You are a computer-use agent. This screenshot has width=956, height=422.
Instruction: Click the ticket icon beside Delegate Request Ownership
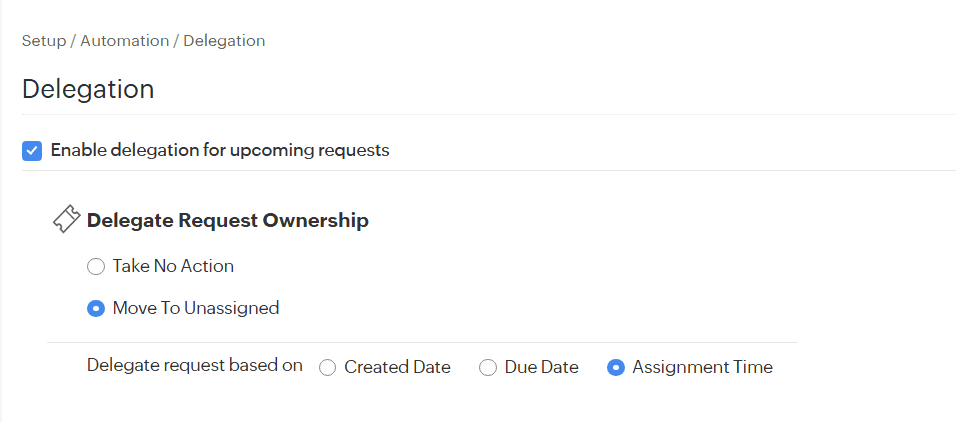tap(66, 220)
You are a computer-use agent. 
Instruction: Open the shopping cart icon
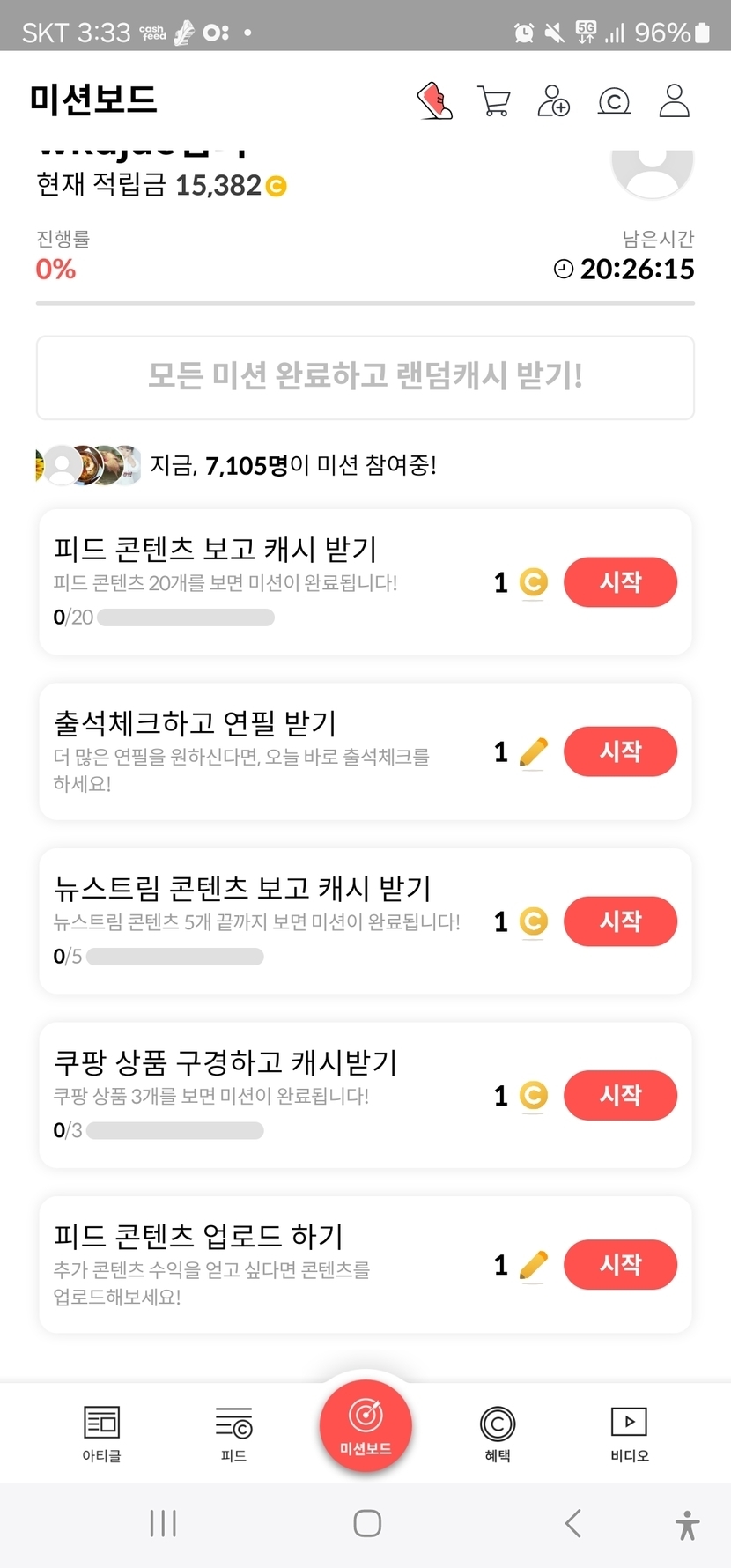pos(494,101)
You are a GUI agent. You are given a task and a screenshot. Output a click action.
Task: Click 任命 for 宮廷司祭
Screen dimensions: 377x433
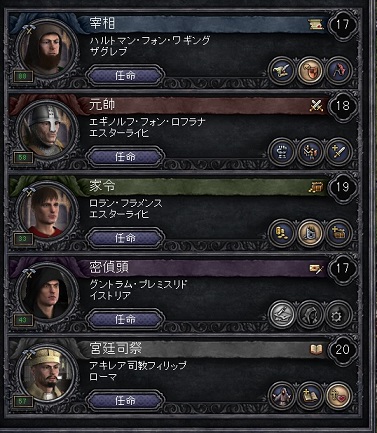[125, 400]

_WHAT YOU ARE ASKED TO DO:_ Quote every record above exactly, leaving out any pictures.

_TASK RESPONSE:_
You are a computer-use agent. This screenshot has width=956, height=422.
Instruction: Click the ticket icon beside Delegate Request Ownership
tap(66, 220)
You are a computer-use agent. 
Instruction: Open the shopping cart icon
pos(494,101)
You are a GUI agent. You are given a task and a screenshot. Output a click action.
Task: Click 任命 for 宮廷司祭
Screen dimensions: 377x433
[125, 400]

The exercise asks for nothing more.